* Problems to solve *
1. In the Finish Fetish article, which three artists are shown at the Residence gallery?
2. Please print everything in the Finish Fetish article from "In today’s economy" down to "itself can reproduce.".

>> start Document text

Finish Fetish – beauty brought to the surface

Residence Gallery Finish Fetish

Finish Fetish at the Residence Gallery. Photograph: Clive Hanz Hancock.

‘Finish Fetish’ was a phrase associated with a group of Minimalist Californian artists who in the 1960s and 70s began a love affair with the perfect polish of new surfaces.

In today’s economy of constantly evolving synthetic substitutes, a fascination with new materials is perhaps more relevant than it was 50 years ago.

But in an exhibition at the Residence gallery, contemporary finish fetishists Ben Gooding, Clive Hanz Hancock and Patrick Morrissey are less concerned with the production by machine of synthetic materials than with what, with an obsessive perseverance, the human hand itself can reproduce.

Surfaces are painstakingly hand-crafted to mimic the work of machines. Gooding etches the undulating flow of his surfaces with individual rhythms of line. He does this by hand over long periods of time. Yet they look as though they have been brushed by the controlled arm of a machine with one single sweep.

>> end Document text
>> start Information supplied

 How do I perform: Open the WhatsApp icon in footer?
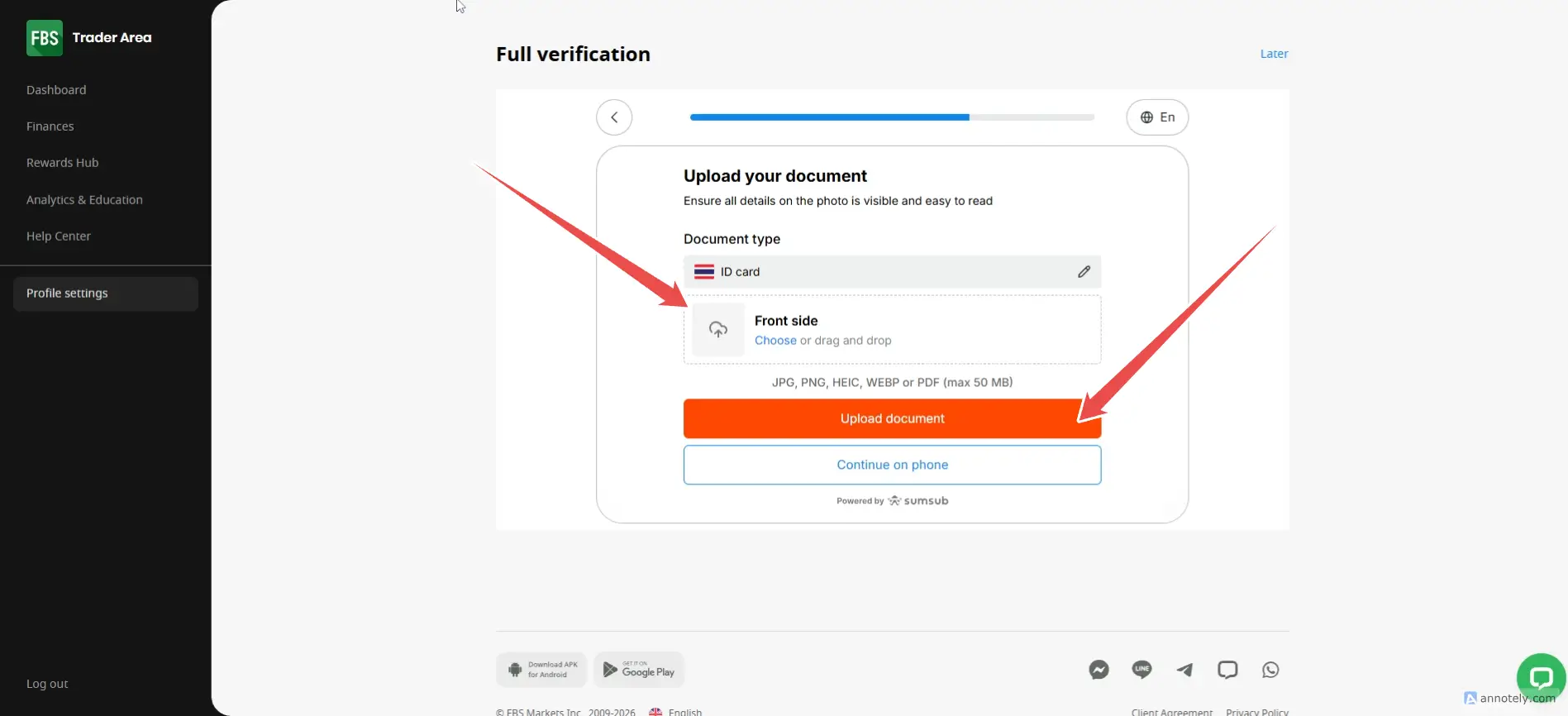1270,670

>> end Information supplied

* Results for each task *
1. Ben Gooding, Clive Hanz Hancock and Patrick Morrissey.

2.
In today’s economy of constantly evolving synthetic substitutes, a fascination with new materials is perhaps more relevant than it was 50 years ago.

But in an exhibition at the Residence gallery, contemporary finish fetishists Ben Gooding, Clive Hanz Hancock and Patrick Morrissey are less concerned with the production by machine of synthetic materials than with what, with an obsessive perseverance, the human hand itself can reproduce.